Illegal, uncompensated, forceful takeovers of Russian companies — the practice known as reiderstvo — are rooted in a mentality of corruption that pervades the country’s worlds of business and government.
Transparency International highlighted the problem in the corporate world by releasing a report in 2018 on the lack of transparency at a whopping 84 percent of Russia’s top 200 public companies.
Its findings painted a discouraging picture for foreign companies considering entering the Russian market by investing in established enterprises there.
The median score of the companies that Transparency International assessed was 2.6 on a 10-point scale — a D on an A-through-F grading system. Only 32 of the enterprises, or 16 percent, had a score of 5 or higher.
The team that compiled the report looked at three practices — the companies’ public disclosure of taxes and other payments to the government, the information they made available to the public on their subsidiaries and overseas operations, and their anti-corruption programs.
The most disheartening finding was that 41 companies scored zero on all three criteria.
The kind of mentality that prompts publicly held companies to hide key information from the public is the same kind that encourages reiderstvo. A combination of a climate of secrecy and a public-be-damned attitude is a major reason that many Russian enterprises avoid paying their fair share of revenue and refuse to be held accountable to the rest of society.

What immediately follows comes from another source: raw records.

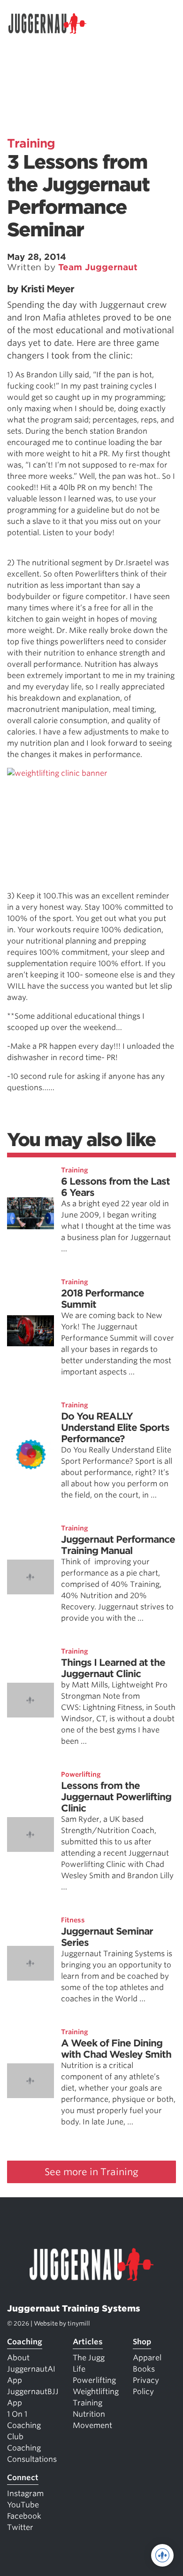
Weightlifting (96, 2391)
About (18, 2357)
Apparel (147, 2357)
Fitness (73, 1920)
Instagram (25, 2493)
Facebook (24, 2516)
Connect (22, 2477)
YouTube (23, 2504)
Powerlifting (81, 1774)
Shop (142, 2341)
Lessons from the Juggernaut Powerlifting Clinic (116, 1797)
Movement (92, 2425)
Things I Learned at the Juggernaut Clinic (113, 1668)
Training (31, 143)
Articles (88, 2341)
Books (144, 2369)
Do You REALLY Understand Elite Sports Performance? (115, 1427)
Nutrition (89, 2414)
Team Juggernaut (97, 267)
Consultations (32, 2459)
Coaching (24, 2341)
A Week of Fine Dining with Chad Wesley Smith (116, 2048)
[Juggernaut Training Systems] (52, 23)
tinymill (79, 2323)
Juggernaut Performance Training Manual (118, 1545)
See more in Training (91, 2172)
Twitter (20, 2527)
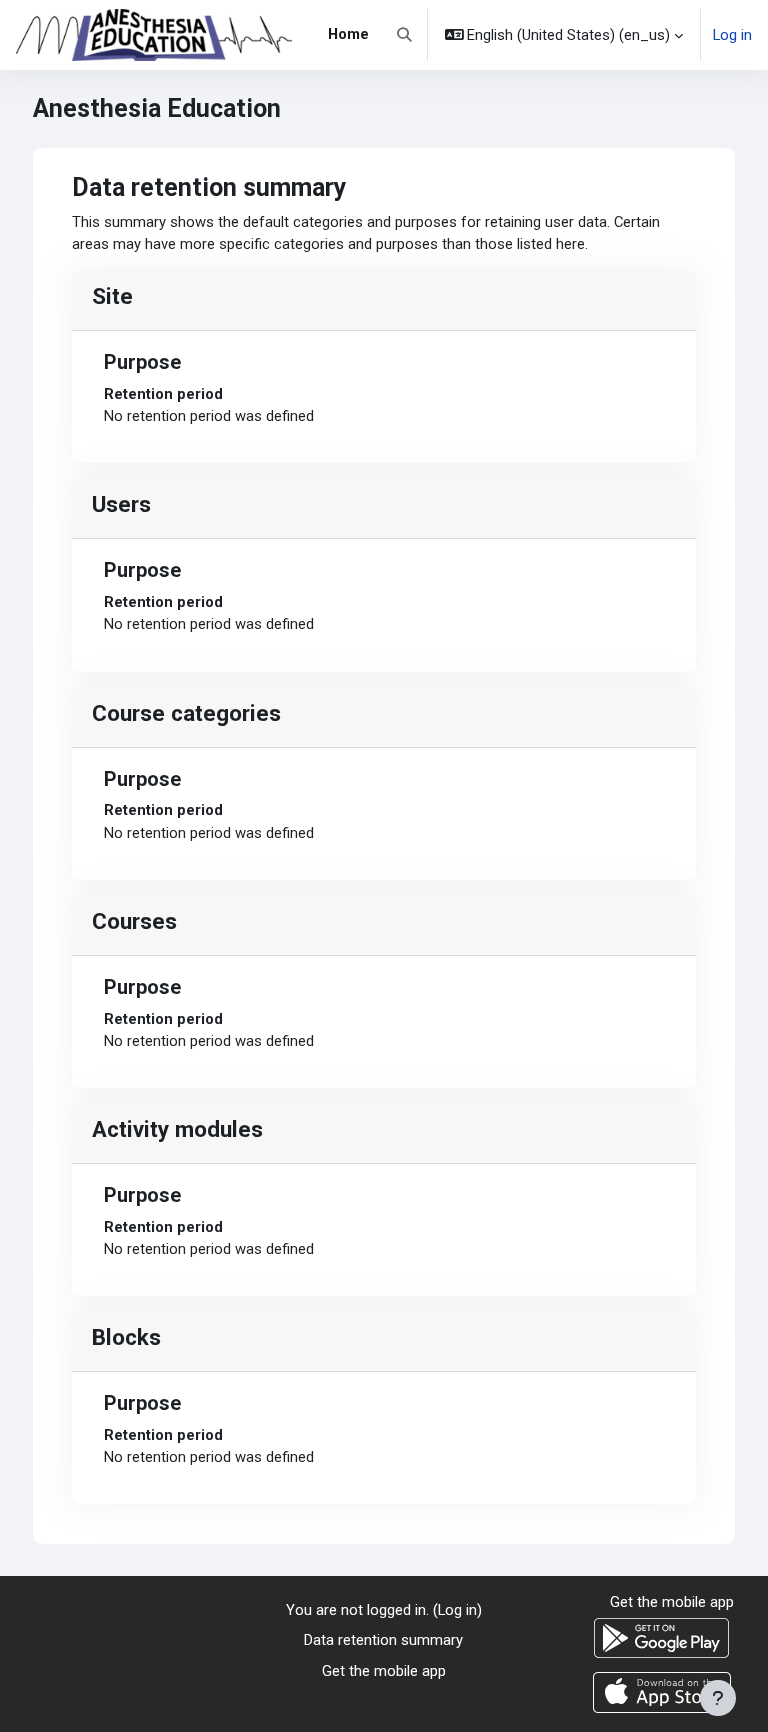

The same thought process allows raiders to plan and pull off uncompensated, forceful thefts of companies ranging from the very small, with a handful of employees, to multi-billion-dollar behemoths.
The companies that Transparency International studied account for more than 70 percent of Russia’s national income, which means their taxes are crucial to the state budget.
But the vast majority’s climate of secrecy ensures that many pay a lot less tax than they should.
It is easy for companies that lack a conscience to move from ducking taxes and avoiding public accountability to stealing other people’s operations, with or without the help of authorities and in many instances with the use of force.
So any program to combat reiderstvo needs to include efforts to address the mentality of corruption that pervades Russia’s corporate world.